Nevedi: vervolg geven aan voerspoor

Dat meldt Nevedi, de brancheorganisatie voor de veevoerindustrie.
Het voerspoor is een pakket vrijwillige maatregelen van Nevedi en LTO Nederland, gericht op verlaging van de uitstoot van stikstof en fosfaat. Uit de CBS-cijfers blijkt dat de uitstoot in de afgelopen twee jaar sterker is gedaald dan het aantal dieren in Nederland. De afgelopen 2 jaren daalde de fosfaatproductie tot beneden het Europees vastgestelde plafond van 173 miljoen kilo. Daarmee is het voerspoor succesvol gebleken, aldus Nevedi.
Enthousiast
Nevedi-directeur Henk Flipsen is heel enthousiast over de resultaten. „Maar we zijn er nog niet. We zullen verder moeten gaan met innovaties en verbeteringen van de efficiëntie. Daarmee maken we perspectief in de rundvee- en varkenshouderij mogelijk, zonder extra milieubelasting.”
Ontwikkelingsruimte
Het convenant loopt dit jaar af. In 2014 blijft een efficiënte P-benutting belangrijk voor de ontwikkelingsruimte van ondernemers in de veehouderijsectoren, aldus Nevedi. De overheid stuurt aan op verplichte mestverwerking, afhankelijk van het fosfaatoverschot op bedrijfsniveau. In het plan van het bedrijfsleven ‘Koersvast richting 2020’ dat afgelopen zomer is aangeboden aan staatssecretaris Dijksma, is de ambitie opgenomen de fosfaatuitstoot verder te verminderen.

# # #

▶ **AANPAK OPDRACHT**: Schrijf het deel van de tekst over het voerspoor opnieuw uit, beginnend bij "Nevedi: vervolg geven" en doorlopend tot en met "gebleken, aldus Nevedi.". Vervang daarin "voerspoor" overal door "voederspoor".

▶ **AANGELEVERD MATERIAAL**:
# # #

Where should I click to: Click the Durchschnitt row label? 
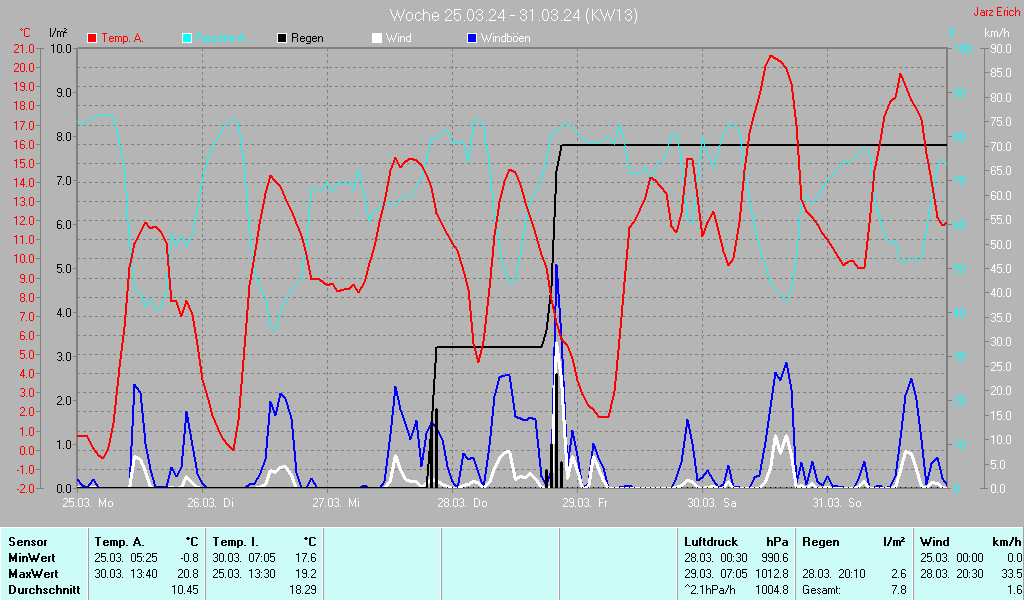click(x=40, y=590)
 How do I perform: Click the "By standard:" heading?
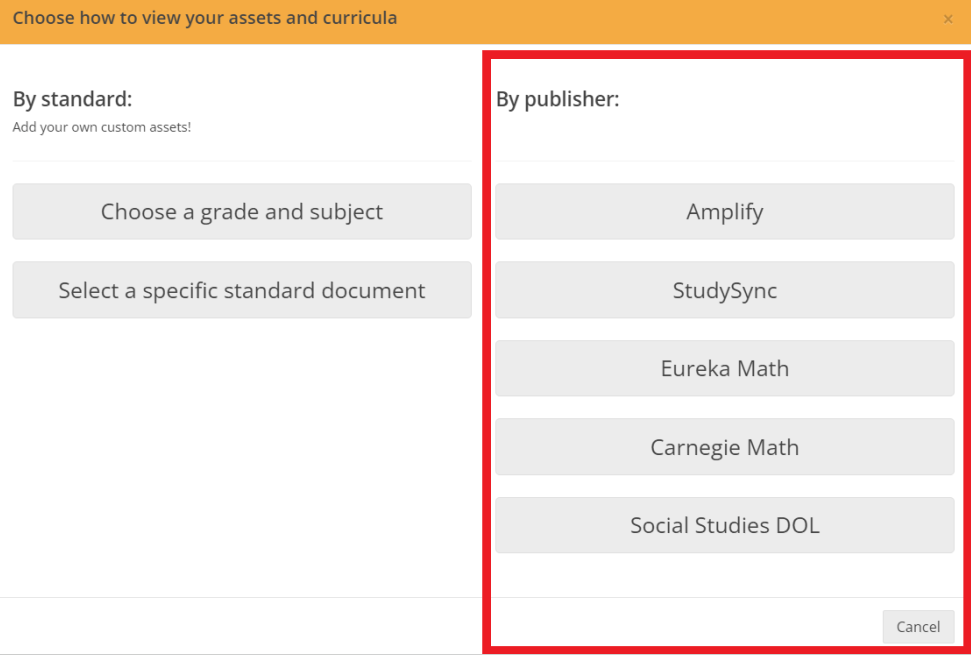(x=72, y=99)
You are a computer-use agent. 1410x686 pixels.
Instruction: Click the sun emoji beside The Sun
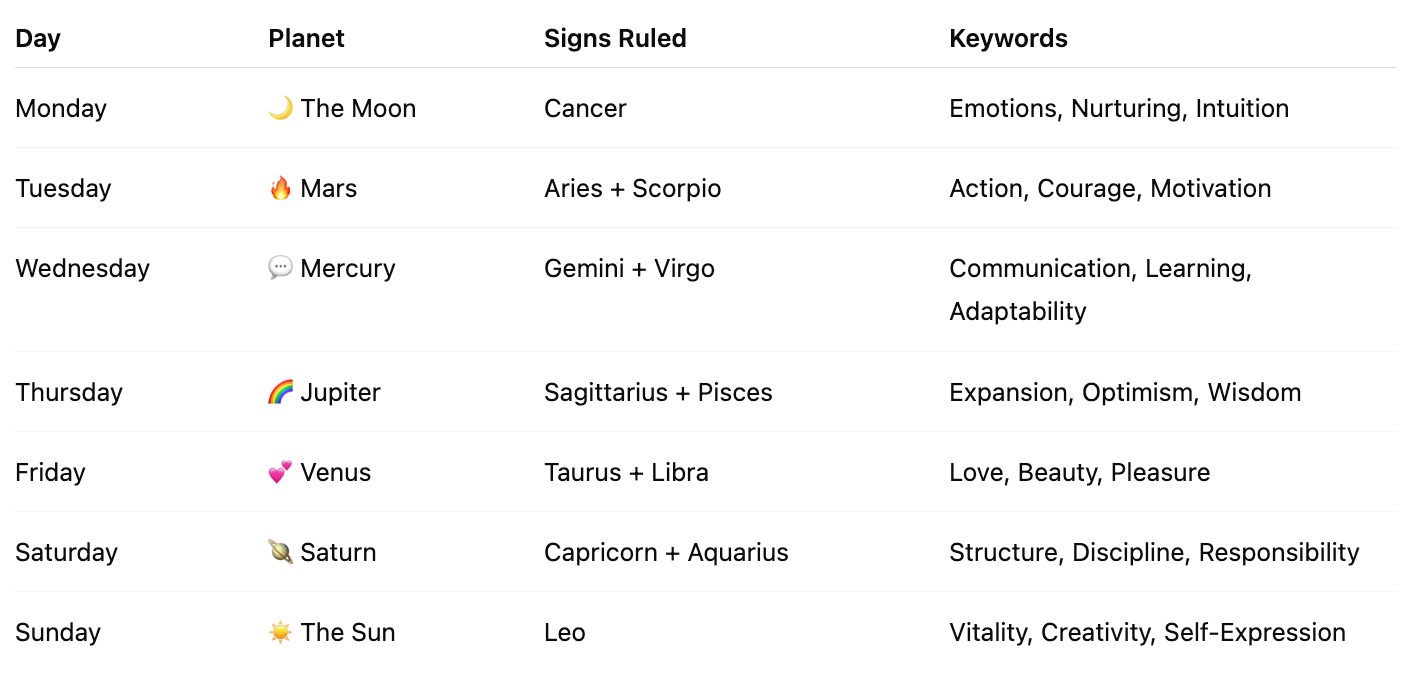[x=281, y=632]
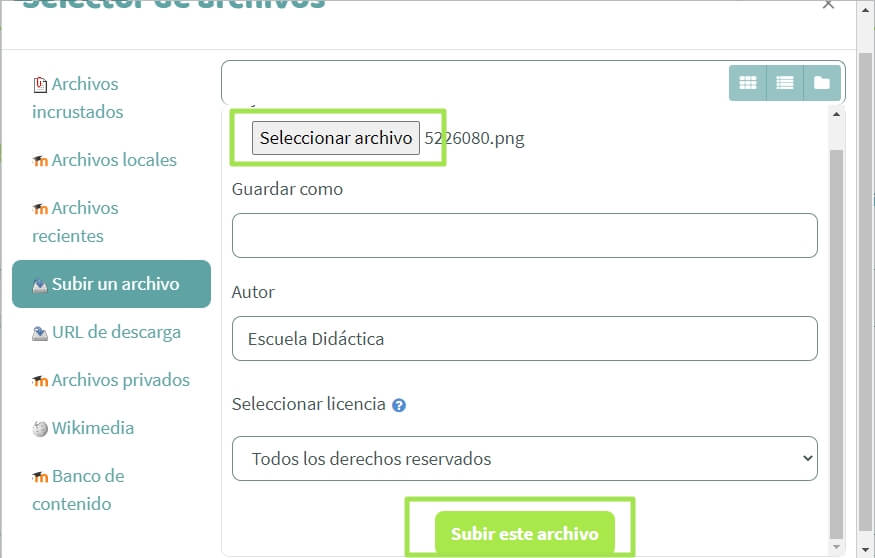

# # #

▶ **UITWERKING**:
Nevedi: vervolg geven aan voederspoor

Dat meldt Nevedi, de brancheorganisatie voor de veevoerindustrie.
Het voederspoor is een pakket vrijwillige maatregelen van Nevedi en LTO Nederland, gericht op verlaging van de uitstoot van stikstof en fosfaat. Uit de CBS-cijfers blijkt dat de uitstoot in de afgelopen twee jaar sterker is gedaald dan het aantal dieren in Nederland. De afgelopen 2 jaren daalde de fosfaatproductie tot beneden het Europees vastgestelde plafond van 173 miljoen kilo. Daarmee is het voederspoor succesvol gebleken, aldus Nevedi.